* [Directions for this task] Copy out every line of the data that has the word "message" somewhere in it.

* [Entries supplied]

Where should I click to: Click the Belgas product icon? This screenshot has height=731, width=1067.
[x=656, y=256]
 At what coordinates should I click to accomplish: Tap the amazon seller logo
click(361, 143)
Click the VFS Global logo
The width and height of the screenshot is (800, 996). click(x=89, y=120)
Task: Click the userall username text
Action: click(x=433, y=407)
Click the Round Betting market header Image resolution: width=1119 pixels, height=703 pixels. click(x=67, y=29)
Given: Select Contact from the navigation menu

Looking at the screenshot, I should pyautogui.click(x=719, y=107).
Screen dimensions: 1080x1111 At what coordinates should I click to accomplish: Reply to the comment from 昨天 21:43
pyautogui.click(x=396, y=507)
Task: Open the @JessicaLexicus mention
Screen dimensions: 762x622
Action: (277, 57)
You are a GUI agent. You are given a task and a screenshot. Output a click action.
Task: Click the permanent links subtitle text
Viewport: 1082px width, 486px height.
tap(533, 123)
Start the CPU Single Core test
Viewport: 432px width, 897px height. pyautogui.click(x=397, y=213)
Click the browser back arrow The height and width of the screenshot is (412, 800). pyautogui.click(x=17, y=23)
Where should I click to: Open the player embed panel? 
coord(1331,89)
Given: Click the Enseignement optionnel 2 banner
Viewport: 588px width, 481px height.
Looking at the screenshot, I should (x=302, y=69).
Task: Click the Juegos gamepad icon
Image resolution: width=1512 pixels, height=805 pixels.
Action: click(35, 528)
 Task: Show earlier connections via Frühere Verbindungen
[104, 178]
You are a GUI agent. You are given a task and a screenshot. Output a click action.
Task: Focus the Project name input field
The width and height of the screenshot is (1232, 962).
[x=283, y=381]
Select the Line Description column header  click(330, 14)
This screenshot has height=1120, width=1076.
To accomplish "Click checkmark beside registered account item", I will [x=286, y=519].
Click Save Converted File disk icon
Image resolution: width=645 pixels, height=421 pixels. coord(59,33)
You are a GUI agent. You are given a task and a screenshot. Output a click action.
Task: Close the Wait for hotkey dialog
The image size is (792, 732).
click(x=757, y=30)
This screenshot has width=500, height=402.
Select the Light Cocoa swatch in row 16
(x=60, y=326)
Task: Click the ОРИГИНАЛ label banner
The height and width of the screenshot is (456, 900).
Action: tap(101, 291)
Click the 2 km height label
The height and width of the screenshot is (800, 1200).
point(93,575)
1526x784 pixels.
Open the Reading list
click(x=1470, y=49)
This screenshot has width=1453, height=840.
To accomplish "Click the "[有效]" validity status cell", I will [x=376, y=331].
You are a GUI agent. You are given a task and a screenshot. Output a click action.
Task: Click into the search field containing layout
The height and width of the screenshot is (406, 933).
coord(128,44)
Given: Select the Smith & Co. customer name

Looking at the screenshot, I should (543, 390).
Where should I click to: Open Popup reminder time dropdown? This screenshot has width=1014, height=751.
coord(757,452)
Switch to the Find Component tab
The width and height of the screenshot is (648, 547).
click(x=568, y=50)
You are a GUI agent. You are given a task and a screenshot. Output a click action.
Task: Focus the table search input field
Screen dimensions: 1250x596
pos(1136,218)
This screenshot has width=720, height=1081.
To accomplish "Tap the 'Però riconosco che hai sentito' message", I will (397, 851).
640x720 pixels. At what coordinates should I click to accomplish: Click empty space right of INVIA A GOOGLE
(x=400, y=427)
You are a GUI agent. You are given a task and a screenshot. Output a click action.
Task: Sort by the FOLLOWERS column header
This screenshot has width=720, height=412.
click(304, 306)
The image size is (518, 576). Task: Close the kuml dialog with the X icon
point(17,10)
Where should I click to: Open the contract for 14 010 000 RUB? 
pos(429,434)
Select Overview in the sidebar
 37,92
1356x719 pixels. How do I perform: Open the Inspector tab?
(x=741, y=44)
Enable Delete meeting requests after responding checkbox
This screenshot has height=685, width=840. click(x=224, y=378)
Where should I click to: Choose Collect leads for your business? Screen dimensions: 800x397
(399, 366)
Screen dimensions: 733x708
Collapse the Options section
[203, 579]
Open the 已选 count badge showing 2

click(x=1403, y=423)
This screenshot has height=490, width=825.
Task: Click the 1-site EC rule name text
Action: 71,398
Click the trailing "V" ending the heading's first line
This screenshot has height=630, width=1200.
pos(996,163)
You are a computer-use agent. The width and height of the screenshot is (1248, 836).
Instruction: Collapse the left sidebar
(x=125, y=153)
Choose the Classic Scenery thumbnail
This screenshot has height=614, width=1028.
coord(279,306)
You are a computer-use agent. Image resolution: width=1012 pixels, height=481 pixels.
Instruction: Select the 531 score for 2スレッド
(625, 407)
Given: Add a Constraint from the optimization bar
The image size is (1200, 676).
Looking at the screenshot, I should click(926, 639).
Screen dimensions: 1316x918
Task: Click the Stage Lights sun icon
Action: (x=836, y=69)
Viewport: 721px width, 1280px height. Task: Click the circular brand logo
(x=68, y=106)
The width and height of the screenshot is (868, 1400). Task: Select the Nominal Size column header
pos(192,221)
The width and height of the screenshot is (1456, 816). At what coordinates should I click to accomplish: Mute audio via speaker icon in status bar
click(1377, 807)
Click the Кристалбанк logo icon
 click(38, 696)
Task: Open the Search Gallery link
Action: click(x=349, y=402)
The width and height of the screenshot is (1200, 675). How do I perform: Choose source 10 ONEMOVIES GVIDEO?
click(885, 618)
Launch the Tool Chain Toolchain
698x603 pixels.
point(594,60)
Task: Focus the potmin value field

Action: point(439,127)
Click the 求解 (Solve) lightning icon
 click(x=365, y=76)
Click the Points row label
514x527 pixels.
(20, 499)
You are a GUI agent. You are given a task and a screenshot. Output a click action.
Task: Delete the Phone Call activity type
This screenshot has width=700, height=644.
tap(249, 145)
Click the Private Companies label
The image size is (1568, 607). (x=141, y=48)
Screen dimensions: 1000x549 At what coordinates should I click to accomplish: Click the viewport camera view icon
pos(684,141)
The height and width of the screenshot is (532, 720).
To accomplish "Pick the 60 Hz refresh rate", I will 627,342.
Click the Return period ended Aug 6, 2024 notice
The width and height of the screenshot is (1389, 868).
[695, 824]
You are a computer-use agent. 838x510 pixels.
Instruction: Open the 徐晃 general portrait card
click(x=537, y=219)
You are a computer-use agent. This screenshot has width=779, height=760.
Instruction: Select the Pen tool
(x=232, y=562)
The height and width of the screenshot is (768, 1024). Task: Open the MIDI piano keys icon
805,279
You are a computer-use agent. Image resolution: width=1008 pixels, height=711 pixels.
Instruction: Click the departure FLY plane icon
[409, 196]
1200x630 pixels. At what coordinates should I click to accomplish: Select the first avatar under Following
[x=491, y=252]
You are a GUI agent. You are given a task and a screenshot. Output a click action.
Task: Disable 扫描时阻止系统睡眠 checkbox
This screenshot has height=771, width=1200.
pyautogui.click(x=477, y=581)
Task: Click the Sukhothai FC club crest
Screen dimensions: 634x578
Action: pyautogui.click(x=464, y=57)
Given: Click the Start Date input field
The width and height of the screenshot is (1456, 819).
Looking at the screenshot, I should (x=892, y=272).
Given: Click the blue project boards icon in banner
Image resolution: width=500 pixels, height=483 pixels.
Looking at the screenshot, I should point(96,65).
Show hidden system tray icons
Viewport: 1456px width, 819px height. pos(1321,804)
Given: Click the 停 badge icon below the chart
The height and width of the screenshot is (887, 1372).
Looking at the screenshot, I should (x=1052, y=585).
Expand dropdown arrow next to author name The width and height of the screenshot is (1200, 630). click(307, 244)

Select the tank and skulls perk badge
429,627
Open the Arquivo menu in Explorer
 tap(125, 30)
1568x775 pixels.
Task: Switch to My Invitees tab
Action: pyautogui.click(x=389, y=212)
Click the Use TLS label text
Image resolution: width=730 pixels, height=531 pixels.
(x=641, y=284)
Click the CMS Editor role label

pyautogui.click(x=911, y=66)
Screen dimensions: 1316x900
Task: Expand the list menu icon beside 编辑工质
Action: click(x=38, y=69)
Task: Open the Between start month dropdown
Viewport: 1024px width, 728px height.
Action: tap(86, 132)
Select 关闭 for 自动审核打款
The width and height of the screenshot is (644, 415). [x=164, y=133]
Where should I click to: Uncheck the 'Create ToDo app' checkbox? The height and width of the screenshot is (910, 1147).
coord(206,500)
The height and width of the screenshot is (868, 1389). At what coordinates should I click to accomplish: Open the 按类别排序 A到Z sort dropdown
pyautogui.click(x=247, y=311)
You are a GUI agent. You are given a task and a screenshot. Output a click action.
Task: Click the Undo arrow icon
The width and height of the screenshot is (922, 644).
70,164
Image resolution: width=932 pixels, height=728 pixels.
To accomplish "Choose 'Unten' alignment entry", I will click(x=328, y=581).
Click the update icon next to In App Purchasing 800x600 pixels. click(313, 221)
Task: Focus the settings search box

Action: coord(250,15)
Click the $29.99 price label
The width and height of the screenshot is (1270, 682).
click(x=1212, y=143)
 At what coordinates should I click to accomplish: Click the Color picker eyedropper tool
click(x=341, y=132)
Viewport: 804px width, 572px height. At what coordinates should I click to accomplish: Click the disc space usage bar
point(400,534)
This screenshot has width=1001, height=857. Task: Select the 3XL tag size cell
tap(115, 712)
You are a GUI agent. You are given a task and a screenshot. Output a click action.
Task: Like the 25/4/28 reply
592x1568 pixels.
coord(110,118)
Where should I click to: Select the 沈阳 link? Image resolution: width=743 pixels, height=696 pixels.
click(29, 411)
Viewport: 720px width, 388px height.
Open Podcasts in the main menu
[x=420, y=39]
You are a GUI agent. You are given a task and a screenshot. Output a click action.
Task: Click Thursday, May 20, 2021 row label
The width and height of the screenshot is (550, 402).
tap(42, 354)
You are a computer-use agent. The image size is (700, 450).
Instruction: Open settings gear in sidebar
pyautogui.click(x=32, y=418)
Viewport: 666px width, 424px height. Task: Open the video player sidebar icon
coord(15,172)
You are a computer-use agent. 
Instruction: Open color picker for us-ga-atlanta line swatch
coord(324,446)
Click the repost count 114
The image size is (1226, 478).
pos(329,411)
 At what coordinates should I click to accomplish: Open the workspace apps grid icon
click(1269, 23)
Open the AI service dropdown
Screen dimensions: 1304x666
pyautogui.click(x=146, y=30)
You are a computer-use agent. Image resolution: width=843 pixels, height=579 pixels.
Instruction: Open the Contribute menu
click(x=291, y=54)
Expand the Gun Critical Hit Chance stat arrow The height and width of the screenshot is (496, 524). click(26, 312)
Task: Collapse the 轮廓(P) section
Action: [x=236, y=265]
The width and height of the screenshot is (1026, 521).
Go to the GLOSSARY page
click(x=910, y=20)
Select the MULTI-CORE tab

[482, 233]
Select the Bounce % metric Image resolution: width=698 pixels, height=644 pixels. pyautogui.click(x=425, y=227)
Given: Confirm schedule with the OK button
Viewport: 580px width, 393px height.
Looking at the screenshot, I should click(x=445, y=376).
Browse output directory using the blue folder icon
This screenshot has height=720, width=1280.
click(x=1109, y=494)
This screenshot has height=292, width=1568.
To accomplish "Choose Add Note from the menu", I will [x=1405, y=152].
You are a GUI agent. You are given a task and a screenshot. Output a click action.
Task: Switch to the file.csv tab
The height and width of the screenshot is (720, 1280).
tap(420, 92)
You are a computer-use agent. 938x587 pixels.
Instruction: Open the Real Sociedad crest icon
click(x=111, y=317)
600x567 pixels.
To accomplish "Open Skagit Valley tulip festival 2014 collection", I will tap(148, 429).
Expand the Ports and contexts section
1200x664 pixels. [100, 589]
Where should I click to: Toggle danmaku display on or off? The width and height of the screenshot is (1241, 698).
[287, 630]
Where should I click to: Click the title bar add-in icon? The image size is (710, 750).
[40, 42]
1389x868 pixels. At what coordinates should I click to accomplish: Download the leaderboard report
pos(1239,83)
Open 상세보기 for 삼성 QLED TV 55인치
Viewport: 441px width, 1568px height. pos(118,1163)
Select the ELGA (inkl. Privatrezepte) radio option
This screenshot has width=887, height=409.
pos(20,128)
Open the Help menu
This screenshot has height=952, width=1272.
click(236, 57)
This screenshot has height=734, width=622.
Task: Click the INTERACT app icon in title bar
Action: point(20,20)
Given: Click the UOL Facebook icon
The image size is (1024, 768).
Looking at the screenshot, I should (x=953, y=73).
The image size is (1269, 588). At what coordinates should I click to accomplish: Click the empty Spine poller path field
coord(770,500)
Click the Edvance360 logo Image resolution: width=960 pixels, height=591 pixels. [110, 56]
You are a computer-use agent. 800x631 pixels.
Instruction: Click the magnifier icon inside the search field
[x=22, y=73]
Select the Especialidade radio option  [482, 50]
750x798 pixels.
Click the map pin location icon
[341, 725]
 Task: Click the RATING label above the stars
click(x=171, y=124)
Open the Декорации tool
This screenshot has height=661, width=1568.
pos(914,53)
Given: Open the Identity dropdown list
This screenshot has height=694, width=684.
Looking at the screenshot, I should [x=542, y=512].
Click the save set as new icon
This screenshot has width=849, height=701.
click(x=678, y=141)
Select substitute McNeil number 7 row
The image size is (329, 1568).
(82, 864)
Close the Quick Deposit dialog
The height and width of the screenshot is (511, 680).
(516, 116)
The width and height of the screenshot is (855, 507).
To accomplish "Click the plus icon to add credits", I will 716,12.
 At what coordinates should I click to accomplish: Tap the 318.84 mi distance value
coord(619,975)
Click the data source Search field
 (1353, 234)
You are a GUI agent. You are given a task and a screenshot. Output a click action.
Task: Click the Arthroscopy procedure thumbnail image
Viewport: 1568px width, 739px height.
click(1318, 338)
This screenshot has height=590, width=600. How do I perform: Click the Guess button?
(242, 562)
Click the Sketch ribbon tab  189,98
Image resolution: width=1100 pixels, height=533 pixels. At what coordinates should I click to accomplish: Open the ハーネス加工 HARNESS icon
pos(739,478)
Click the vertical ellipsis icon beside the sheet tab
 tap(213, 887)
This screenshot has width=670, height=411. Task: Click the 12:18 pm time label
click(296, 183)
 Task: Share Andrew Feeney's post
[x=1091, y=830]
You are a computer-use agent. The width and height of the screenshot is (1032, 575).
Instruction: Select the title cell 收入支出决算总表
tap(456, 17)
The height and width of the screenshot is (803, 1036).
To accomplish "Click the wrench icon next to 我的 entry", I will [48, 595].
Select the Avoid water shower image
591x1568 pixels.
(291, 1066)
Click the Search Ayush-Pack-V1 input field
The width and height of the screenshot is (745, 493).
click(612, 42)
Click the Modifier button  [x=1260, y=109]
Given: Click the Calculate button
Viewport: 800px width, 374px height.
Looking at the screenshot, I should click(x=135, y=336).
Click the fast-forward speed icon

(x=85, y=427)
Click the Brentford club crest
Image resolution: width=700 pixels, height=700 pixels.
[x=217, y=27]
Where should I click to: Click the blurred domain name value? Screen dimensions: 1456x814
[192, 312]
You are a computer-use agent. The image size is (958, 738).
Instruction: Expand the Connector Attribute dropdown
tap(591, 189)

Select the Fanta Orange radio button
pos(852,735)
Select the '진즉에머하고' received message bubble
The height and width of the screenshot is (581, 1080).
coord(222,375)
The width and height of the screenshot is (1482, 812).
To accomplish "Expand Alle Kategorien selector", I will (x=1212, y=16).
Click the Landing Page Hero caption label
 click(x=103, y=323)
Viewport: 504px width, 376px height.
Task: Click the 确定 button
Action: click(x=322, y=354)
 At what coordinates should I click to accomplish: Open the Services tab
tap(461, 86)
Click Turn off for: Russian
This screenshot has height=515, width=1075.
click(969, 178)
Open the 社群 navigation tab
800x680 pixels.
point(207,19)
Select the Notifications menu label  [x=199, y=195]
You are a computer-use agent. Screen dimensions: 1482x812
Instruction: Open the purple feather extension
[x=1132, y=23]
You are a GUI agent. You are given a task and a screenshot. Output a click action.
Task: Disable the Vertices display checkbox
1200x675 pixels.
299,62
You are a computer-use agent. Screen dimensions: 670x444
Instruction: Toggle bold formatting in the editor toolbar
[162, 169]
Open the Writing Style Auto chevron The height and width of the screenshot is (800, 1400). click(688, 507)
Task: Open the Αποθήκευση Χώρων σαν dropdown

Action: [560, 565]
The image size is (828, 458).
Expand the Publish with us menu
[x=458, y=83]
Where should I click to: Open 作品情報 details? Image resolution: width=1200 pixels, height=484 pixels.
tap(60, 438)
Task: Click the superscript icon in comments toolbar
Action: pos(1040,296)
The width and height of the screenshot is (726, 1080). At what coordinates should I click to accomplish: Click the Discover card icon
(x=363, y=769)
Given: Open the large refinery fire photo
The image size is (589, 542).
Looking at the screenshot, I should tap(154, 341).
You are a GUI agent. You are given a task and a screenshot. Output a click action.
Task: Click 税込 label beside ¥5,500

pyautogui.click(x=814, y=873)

* [Response box]
To accomplish "Tap the 'Però riconosco che hai sentito' message", I will (397, 851).
Select the '진즉에머하고' received message bubble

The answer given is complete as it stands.